Reading further, the next teaser on the magazine cover was:
Raise a Girl with Body Confidence.
(Rule #1: Don’t let her catch you reading diet tips from Jillian Michaels?)
Amazed by the incredibly twisted placement but nevertheless hooked, I turned to the purported body confidence article. Only to find, not an article, but a useless excerpt from Peggy Orenstein’s latest book, Cinderella Ate My Daughter.
I say useless because Peggy’s main advice (?) was this: Hope that your daughter is genetically blessed with society’s ideal size and shape. That’s her only hope.

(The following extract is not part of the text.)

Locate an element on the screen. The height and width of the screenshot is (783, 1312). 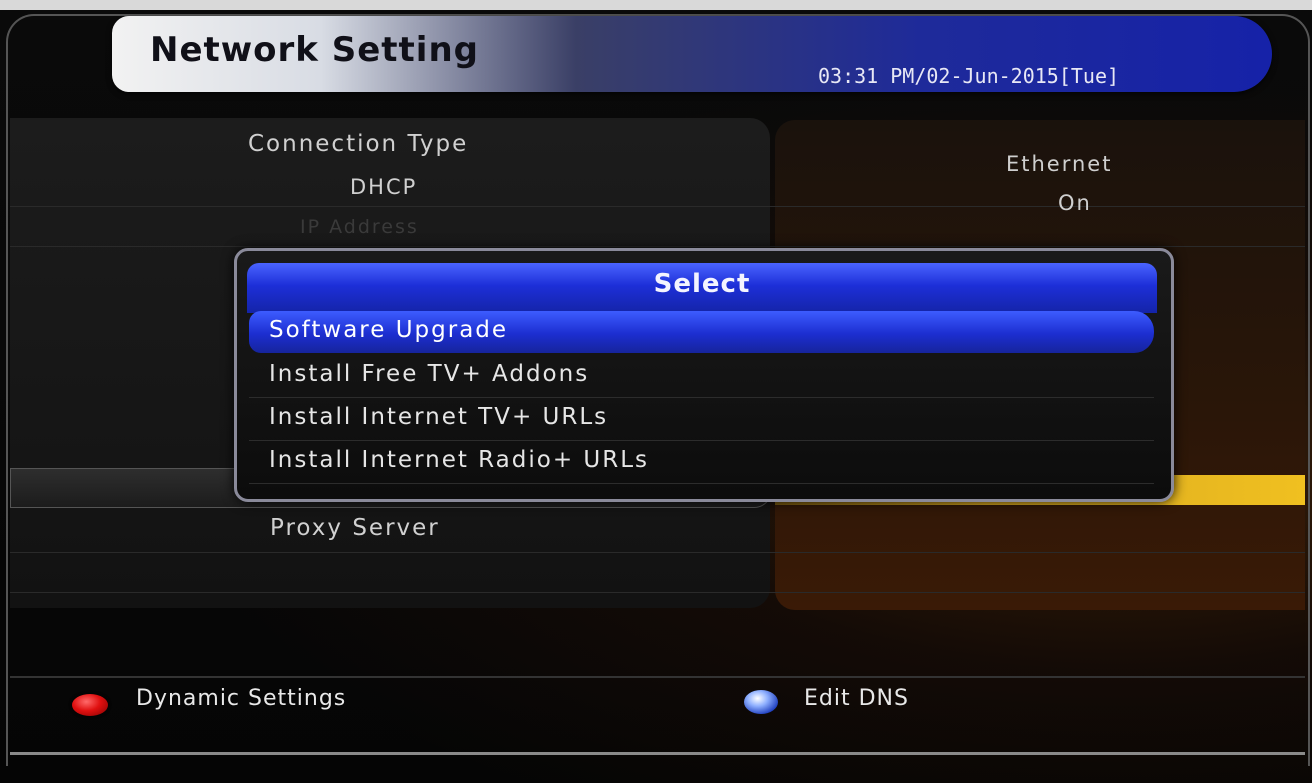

I know you think I’m joking, exaggerating, or making this up. But I’m not. Peggy writes that she’s glad that her daughter isn’t heavy, because life sure is harder for people who are bigger than society’s ideal. Unlike Peggy’s friend’s daughter who is slightly larger than society’s ideal, for whom Peggy predicts a sad life of dieting, disappointment, and self-hate.
I have a prediction to make, too: Peggy Orenstein’s daughter is going to struggle with her self-esteem. Why wouldn’t she? Her mom has no reason to help her daughter form a good body image, because apparently that comes naturally when you’re pretty. (Somehow I missed that memo.) She’s not willing to challenge society’s unrealistic expectations in her own head, how could she possibly teach her daughter to do so? And knowing that your mom judges and pities people who do not meet her limited standards of acceptability and weight is not going to help matters.
Peggy, you are part of the problem. You look with sadness at your friend’s daughter, worried that she won’t have a good self esteem, but that lucky girl has a mother who teaches her to accept herself as is and that beauty comes in all shapes and sizes. I wish she was the one who had written a book.